Producers Vince Gilligan and Peter Gould’s Better Call Saul, developed for AMC, debuted in 2015 to show the origin story of Jimmy McGill, the attorney Saul Goodman in the Breaking Bad world. Six seasons of the show were shown until it ended on August 15 with a satisfying explanation for Bob Odenkirk’s lead character Jimmy Mcgill.
Fans were thrilled after the airing of Better Call Saul’s fifth season, which culminated in a fight between the Salamanca family and Gustavo Fring and set the stage for the series’ climactic events.
It anticipated how Jimmy McGill’s story arc would end in the post-Breaking Bad era. Most viewers watched Jimmy Mcgill receive a jail sentence for the numerous crimes he committed while assisting Walter White in creating his criminal empire. This was a fitting and well-written climax to the narrative.
Since the show’s creators even contemplated ending it before the series’ final episode aired, many viewers are undoubtedly unaware that this almost did not happen.
Better Call Saul creator Peter Gould reportedly announced that the show would finish its sixth season during the 2020 TCA press tour.

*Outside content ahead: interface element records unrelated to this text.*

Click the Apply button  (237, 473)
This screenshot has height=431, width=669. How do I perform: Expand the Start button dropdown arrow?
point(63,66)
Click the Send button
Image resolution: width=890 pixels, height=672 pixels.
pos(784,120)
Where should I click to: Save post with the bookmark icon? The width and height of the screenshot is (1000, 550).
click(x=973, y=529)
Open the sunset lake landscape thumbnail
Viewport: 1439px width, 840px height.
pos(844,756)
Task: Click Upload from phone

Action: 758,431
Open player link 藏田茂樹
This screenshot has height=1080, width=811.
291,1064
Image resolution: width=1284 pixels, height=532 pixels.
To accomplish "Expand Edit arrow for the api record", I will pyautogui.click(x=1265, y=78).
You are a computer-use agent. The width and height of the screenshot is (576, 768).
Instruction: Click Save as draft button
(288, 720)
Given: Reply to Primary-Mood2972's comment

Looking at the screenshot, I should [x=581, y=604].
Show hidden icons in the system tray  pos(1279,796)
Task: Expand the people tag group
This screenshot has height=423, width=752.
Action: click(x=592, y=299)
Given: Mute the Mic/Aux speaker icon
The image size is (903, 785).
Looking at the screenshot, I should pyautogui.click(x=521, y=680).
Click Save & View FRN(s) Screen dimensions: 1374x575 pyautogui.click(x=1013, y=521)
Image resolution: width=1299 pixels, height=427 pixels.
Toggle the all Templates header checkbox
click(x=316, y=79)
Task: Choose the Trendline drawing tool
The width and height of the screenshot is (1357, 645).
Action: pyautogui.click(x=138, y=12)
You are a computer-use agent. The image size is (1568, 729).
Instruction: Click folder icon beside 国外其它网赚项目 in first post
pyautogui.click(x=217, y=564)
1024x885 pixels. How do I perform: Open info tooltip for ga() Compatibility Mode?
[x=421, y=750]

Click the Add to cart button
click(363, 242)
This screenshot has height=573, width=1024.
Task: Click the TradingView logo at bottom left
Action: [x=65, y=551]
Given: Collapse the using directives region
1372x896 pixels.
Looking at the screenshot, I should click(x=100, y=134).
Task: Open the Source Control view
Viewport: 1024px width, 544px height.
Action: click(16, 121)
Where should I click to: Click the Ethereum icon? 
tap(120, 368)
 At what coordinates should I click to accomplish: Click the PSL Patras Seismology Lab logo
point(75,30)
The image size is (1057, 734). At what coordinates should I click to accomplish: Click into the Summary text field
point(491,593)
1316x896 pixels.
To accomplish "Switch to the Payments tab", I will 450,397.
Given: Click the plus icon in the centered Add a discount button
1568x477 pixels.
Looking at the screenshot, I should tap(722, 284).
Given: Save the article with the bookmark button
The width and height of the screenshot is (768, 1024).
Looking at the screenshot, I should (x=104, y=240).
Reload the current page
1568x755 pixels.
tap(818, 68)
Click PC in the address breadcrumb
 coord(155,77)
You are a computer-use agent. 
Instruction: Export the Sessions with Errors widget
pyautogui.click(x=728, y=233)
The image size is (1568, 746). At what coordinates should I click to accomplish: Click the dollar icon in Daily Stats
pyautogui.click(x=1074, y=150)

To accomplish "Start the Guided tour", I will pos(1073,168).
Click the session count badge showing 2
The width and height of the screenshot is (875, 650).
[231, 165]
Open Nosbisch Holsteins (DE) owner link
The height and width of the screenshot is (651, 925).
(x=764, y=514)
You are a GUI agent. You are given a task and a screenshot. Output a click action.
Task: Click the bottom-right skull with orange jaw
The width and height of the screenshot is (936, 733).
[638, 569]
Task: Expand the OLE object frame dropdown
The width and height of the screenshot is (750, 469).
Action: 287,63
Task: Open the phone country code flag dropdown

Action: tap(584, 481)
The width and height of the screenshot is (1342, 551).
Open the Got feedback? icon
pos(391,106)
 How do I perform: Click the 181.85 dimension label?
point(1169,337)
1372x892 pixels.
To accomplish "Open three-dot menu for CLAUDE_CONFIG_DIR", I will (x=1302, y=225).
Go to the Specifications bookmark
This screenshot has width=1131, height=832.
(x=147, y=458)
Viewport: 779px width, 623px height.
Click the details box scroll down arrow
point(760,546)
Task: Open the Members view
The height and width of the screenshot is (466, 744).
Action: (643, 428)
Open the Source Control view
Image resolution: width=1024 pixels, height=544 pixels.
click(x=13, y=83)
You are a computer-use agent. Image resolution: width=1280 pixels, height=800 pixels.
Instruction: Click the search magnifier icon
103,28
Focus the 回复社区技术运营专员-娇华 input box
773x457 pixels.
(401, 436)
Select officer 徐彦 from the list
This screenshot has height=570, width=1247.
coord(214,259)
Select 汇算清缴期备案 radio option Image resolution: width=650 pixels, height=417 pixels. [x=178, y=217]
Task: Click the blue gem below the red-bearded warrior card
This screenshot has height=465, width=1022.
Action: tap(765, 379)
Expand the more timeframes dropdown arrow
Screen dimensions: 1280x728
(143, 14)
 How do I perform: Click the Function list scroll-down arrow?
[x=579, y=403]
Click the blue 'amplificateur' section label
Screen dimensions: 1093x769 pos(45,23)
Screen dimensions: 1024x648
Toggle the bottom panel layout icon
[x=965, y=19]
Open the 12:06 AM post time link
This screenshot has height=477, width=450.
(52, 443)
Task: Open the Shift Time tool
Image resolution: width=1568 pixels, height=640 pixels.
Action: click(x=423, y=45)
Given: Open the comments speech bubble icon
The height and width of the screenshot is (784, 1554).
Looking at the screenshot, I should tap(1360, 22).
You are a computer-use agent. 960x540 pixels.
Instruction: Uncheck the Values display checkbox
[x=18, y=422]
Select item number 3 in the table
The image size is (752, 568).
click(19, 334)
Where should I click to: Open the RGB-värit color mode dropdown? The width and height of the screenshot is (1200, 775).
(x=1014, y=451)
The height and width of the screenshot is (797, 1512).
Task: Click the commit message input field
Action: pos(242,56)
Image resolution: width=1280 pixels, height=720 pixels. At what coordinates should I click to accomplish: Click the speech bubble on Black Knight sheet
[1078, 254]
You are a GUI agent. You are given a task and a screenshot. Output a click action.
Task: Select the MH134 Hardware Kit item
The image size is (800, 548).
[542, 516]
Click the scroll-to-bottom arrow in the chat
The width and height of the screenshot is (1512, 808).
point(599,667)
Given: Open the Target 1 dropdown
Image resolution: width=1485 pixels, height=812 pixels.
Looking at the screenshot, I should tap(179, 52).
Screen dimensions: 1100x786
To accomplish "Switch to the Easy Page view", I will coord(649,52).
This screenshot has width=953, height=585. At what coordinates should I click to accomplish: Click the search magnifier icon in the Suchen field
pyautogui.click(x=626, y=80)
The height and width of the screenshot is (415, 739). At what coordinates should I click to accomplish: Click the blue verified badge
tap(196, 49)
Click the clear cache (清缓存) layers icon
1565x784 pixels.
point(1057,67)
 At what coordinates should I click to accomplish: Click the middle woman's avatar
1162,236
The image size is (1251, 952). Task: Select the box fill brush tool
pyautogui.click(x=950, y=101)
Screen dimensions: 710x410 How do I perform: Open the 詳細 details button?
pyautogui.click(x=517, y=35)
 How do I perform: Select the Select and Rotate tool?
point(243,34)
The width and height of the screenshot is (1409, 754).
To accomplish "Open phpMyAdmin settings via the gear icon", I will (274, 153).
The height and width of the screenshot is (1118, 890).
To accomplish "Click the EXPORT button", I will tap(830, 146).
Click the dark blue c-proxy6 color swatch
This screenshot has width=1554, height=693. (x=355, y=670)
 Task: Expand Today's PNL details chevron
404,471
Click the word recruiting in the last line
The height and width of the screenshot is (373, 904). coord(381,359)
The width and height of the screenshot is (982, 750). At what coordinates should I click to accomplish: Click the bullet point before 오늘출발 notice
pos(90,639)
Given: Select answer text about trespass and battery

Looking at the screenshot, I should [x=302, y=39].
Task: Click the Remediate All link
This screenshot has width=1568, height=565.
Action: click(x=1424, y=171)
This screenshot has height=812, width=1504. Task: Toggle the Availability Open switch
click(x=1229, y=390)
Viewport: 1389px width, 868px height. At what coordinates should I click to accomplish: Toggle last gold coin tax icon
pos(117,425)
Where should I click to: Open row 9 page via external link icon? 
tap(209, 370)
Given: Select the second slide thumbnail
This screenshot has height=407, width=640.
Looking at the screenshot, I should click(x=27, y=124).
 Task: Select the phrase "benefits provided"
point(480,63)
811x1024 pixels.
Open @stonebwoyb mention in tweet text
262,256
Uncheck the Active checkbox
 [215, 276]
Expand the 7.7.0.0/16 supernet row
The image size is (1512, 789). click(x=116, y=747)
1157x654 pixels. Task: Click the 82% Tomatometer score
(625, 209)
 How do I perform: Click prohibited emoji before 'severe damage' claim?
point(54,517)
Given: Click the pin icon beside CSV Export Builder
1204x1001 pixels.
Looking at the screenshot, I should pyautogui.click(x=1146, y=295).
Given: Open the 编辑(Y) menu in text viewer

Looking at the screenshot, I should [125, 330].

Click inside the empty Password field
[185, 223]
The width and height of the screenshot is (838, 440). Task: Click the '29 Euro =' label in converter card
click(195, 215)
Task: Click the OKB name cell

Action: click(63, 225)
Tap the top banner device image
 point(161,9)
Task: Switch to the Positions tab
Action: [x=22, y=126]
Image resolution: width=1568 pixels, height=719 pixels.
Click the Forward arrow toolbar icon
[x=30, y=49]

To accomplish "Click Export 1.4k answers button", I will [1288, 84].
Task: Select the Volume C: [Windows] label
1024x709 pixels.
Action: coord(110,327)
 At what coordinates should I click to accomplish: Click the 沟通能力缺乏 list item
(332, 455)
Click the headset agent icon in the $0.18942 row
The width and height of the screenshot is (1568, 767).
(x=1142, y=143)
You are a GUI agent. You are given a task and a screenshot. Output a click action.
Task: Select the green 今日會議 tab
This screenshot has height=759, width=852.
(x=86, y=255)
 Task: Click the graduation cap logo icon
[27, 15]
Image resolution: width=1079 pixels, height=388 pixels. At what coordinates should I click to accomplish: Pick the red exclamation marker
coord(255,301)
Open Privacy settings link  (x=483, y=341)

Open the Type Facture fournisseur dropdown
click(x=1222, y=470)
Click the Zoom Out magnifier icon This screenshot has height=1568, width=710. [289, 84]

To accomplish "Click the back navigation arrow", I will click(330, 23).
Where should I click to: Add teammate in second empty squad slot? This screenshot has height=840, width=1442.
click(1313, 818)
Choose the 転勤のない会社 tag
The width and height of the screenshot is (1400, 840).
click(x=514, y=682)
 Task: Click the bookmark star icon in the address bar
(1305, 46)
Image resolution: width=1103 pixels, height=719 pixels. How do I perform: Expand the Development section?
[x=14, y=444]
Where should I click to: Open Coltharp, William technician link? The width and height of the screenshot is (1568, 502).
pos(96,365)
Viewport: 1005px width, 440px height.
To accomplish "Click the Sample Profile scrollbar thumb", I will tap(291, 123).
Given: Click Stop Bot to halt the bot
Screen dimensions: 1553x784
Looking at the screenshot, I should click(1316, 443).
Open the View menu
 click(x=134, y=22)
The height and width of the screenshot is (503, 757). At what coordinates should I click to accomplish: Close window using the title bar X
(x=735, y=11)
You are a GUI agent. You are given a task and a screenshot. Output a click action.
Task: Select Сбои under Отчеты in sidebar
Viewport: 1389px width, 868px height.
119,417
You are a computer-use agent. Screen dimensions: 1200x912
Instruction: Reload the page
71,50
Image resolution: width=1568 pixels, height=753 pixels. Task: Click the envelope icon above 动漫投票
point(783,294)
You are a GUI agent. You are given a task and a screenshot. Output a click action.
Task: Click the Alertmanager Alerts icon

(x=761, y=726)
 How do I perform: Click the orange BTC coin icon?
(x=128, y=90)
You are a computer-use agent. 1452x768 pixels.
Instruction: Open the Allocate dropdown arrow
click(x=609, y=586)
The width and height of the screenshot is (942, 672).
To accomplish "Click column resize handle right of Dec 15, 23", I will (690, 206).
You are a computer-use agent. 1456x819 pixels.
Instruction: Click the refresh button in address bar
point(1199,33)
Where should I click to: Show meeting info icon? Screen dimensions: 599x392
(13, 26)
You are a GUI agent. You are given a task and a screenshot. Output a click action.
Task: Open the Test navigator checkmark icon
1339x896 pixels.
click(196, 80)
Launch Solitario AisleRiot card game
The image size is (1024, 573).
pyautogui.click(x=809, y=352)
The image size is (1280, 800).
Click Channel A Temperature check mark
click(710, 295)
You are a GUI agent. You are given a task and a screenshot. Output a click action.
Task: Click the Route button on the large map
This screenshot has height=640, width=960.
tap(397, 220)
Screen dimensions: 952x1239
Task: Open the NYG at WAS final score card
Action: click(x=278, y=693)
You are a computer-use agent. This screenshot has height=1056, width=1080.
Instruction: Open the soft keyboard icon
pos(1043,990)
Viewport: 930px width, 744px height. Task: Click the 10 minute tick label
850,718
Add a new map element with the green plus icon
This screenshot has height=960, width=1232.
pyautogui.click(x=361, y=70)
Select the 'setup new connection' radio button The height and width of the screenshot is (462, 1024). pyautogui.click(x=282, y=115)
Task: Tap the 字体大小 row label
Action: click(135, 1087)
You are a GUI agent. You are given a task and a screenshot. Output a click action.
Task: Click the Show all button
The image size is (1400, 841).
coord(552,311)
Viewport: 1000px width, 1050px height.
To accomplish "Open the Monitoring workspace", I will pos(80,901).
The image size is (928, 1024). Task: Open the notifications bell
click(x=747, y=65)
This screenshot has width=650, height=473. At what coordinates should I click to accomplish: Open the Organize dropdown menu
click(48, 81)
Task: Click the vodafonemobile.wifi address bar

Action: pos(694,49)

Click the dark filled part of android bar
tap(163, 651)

There is little question that the AMC crime drama’s creators had this planned from the beginning. Still, an unforeseen circumstance during the filming of season 6 of the show led them to believe that it would no longer be possible and that they would have to discontinue the program.
Showrunner Peter Gould talked about Bob Odenkirk’s heart attack on set in a separate interview with The Hollywood Reporter.
Remember how Saul Goodman was sent to the hospital during season six of Better Call Saul filming after getting life-saving first aid? The series’ makers acknowledged that they had no backup plan in place should the lead character decide to leave the show.
“There’s no backup plan for the lead having a heart attack. That’s impossible. That reminds you that as worrying and important as entertainment seems-and, we all feel like it’s life and death when We worked on these series; always felt like I’m about to get crushed by a rock-it’s not,” he recalled. “it’s an entertainment.”
“When I was still in the hospital, [Bob] would call me and say, Maybe you should send me some scripts. Naomi, his wife, was in the background saying, Don’t send scripts. We didn’t have a backup plan because there couldn’t be any. We would have scrapped the whole thing.”